Stored records

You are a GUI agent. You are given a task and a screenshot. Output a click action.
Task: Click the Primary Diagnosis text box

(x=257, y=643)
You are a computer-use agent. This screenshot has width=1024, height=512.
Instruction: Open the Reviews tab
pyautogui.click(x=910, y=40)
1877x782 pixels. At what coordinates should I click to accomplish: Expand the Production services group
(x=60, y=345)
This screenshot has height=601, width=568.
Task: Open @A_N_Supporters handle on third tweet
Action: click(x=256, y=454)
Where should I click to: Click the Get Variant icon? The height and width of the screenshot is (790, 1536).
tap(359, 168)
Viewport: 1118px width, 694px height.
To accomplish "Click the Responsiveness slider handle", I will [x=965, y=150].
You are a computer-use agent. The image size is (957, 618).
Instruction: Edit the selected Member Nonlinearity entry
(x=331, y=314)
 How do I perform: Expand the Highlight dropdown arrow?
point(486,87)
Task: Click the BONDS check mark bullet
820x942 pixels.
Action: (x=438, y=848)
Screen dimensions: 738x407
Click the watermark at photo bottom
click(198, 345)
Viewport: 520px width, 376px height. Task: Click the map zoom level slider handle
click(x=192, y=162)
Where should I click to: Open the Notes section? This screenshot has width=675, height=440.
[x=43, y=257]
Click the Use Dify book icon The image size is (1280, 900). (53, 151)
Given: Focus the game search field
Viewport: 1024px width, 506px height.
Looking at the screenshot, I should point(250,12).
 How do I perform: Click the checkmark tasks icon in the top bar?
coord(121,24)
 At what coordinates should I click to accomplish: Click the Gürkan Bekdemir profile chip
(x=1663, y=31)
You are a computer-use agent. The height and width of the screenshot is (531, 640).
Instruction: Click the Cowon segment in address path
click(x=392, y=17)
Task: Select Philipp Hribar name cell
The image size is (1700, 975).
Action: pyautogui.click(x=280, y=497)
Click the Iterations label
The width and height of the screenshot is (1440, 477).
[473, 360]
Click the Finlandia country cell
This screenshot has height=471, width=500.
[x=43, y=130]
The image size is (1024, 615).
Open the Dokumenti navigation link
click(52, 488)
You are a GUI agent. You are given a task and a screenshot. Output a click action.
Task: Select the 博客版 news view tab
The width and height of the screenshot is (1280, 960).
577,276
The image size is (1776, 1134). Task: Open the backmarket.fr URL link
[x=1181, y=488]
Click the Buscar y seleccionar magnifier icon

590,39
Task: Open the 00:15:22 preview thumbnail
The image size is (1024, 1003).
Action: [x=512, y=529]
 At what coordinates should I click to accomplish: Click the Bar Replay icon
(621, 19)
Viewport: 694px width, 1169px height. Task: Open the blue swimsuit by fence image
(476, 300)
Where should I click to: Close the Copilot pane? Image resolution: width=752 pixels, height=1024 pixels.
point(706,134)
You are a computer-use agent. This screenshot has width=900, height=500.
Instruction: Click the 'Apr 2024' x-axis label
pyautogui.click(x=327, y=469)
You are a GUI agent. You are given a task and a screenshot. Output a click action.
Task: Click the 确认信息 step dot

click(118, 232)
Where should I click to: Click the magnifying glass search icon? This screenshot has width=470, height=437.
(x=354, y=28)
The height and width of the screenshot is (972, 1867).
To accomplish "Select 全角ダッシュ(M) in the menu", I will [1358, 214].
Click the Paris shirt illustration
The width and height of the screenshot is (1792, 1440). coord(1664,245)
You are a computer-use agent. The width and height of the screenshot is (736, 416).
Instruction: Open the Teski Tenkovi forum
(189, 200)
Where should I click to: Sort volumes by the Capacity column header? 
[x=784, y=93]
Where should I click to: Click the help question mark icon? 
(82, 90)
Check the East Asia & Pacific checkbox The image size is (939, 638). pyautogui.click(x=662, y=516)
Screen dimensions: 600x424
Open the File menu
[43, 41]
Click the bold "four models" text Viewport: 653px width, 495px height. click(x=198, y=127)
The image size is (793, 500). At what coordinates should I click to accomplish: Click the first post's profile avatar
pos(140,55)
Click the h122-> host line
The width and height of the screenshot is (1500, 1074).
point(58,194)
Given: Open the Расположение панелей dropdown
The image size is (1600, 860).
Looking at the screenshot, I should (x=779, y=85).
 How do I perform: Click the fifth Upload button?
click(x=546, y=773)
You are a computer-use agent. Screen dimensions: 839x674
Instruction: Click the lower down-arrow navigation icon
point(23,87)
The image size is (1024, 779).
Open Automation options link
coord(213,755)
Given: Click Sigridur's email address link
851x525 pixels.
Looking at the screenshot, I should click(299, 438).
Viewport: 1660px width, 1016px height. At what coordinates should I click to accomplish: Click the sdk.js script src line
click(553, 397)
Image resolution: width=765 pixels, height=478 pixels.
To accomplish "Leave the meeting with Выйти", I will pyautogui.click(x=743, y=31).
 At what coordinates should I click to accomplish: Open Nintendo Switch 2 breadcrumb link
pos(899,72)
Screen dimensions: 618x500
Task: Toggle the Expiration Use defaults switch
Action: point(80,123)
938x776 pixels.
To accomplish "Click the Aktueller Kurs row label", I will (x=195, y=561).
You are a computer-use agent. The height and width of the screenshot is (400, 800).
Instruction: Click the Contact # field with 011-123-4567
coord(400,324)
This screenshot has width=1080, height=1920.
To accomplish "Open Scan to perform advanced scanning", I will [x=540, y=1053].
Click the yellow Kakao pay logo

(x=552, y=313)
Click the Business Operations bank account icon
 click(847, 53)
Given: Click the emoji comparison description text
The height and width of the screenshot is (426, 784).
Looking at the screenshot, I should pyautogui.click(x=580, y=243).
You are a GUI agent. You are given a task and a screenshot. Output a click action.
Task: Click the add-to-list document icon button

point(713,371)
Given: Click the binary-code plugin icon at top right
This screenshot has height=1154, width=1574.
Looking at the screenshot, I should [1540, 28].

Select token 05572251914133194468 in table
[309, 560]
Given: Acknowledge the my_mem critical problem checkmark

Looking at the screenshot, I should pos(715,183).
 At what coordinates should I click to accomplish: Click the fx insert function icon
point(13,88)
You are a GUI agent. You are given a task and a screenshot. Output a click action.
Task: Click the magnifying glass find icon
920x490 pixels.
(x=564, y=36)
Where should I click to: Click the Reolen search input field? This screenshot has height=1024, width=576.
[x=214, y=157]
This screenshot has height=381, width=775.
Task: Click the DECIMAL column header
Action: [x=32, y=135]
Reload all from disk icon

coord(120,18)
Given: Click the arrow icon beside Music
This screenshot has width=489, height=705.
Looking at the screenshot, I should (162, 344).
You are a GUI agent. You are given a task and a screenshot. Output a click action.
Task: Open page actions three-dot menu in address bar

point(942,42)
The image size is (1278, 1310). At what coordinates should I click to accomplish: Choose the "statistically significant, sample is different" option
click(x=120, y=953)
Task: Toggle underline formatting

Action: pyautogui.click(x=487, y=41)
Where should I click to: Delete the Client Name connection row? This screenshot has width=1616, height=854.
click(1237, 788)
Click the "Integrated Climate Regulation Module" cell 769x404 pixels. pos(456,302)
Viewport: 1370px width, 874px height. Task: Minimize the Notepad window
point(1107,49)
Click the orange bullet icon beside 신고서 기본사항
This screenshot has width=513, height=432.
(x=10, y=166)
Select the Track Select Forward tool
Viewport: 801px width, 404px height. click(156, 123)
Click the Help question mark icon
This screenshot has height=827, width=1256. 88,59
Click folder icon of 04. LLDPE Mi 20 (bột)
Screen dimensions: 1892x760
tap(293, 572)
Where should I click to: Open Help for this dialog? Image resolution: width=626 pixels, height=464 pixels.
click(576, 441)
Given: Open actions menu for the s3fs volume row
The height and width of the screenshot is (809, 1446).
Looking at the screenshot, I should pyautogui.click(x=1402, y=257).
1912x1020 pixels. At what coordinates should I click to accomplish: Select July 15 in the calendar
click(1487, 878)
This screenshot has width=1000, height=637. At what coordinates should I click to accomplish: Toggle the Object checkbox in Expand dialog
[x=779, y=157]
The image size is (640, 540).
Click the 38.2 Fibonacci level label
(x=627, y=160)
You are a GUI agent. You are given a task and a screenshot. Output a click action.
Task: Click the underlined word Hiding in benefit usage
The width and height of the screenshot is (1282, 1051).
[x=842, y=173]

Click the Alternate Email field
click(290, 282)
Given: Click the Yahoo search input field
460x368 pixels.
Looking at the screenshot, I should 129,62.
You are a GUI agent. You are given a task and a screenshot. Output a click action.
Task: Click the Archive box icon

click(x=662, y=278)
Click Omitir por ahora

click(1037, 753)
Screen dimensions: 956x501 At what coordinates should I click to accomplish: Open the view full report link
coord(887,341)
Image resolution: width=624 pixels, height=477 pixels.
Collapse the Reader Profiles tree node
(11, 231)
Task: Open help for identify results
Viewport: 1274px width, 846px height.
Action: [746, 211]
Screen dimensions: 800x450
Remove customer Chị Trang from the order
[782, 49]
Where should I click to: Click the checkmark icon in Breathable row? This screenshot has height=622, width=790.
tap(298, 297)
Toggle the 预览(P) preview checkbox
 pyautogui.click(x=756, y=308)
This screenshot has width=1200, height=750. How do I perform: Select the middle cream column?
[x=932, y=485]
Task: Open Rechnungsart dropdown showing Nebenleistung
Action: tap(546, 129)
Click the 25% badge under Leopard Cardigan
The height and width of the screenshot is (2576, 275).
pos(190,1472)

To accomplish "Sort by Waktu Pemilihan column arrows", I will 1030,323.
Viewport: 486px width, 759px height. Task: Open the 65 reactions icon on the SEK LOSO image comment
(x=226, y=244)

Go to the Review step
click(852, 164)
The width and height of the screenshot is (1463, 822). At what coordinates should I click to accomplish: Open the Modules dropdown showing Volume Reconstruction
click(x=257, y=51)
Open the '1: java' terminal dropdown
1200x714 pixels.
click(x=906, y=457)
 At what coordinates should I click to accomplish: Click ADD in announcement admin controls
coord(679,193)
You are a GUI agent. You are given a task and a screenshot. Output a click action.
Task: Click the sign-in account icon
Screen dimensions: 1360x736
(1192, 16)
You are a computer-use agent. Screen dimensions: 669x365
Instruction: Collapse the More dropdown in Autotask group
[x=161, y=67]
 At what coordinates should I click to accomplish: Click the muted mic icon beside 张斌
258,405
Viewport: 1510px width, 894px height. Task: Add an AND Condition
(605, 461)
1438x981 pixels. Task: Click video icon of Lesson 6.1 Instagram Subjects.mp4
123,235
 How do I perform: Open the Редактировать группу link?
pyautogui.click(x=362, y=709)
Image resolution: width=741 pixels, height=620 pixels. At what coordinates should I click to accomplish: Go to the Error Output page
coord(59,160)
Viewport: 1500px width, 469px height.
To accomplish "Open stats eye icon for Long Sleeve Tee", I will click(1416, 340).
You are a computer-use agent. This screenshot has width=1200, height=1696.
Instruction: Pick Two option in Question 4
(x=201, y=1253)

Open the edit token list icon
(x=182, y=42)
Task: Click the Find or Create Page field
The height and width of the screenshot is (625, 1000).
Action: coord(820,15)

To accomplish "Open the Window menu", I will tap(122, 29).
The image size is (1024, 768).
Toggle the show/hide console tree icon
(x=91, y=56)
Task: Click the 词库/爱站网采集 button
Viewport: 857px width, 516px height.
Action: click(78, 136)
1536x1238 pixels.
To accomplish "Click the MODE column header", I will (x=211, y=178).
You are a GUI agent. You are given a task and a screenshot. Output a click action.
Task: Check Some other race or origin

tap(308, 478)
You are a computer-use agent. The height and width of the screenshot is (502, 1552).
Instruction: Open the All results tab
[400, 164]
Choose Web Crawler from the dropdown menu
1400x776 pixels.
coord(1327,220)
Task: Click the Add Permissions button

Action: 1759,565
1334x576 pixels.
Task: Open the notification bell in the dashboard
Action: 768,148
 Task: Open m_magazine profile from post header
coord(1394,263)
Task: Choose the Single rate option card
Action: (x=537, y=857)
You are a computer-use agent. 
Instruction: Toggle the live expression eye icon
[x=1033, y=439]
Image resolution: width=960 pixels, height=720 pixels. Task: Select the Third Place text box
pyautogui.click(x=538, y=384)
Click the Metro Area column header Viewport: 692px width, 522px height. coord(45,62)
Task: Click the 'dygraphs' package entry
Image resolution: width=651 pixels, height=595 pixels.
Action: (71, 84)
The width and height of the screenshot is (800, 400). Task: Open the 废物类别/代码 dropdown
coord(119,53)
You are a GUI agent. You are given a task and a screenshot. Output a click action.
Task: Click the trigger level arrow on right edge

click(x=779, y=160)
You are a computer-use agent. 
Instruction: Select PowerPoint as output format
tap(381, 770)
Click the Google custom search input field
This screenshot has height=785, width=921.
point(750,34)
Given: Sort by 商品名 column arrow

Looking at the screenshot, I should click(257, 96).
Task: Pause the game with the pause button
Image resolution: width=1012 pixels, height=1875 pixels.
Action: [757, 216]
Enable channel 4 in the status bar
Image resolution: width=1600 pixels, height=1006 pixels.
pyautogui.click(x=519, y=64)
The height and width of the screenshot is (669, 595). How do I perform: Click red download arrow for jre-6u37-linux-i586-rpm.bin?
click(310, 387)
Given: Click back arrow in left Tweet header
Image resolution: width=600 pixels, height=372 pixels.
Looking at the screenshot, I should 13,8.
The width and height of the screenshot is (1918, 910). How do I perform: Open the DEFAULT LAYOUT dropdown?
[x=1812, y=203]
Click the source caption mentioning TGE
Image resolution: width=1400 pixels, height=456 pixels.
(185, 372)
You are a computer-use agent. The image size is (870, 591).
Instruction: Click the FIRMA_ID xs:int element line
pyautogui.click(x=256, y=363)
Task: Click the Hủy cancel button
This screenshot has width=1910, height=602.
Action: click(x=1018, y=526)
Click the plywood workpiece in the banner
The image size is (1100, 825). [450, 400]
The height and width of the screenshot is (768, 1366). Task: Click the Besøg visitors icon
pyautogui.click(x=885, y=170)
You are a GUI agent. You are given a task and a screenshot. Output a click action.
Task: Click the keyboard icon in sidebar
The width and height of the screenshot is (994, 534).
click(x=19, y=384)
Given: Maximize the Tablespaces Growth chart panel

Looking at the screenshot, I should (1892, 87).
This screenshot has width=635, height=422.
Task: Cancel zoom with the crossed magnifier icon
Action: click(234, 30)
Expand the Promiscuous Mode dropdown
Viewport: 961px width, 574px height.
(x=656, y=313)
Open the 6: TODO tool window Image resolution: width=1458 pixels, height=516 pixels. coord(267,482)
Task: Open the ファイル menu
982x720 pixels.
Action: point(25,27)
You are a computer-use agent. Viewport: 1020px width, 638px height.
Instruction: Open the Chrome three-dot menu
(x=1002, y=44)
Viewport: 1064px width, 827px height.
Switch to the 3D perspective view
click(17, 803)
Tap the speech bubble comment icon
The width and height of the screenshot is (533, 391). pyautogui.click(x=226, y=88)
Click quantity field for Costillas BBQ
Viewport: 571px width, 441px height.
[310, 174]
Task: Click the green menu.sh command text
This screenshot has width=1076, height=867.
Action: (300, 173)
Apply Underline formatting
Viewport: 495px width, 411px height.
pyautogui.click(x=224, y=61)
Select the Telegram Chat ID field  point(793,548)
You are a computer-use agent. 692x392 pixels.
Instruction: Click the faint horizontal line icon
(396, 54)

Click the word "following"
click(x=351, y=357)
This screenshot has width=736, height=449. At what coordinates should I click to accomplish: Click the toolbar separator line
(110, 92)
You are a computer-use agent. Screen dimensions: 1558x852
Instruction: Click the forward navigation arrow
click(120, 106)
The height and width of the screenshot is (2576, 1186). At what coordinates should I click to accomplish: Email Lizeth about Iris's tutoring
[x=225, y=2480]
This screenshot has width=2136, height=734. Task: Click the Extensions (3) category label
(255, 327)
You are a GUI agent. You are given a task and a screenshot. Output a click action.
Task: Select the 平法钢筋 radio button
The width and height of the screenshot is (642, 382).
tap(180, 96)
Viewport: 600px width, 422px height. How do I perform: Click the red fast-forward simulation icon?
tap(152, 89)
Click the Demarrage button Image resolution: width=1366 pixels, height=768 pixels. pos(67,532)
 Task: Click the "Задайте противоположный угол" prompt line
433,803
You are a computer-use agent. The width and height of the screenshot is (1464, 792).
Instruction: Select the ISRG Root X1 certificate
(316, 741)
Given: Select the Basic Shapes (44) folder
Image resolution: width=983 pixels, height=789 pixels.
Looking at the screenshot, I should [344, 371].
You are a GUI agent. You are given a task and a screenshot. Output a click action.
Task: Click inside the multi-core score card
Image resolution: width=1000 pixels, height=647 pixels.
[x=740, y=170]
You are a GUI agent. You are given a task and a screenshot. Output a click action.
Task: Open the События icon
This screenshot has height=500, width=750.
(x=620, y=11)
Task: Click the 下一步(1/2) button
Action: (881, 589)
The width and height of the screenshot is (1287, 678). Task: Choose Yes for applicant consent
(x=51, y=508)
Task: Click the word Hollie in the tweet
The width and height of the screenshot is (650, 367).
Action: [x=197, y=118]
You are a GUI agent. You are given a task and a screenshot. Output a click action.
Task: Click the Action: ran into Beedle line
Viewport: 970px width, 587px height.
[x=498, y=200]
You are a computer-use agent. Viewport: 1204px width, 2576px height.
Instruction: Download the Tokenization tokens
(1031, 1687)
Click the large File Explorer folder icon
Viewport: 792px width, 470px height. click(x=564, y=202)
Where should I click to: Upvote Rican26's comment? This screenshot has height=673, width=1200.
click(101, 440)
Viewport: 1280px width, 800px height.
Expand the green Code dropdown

**What is required**
A single number is the whole answer: report how many lines in the data above include the word "bullet".

**Solved problem**
2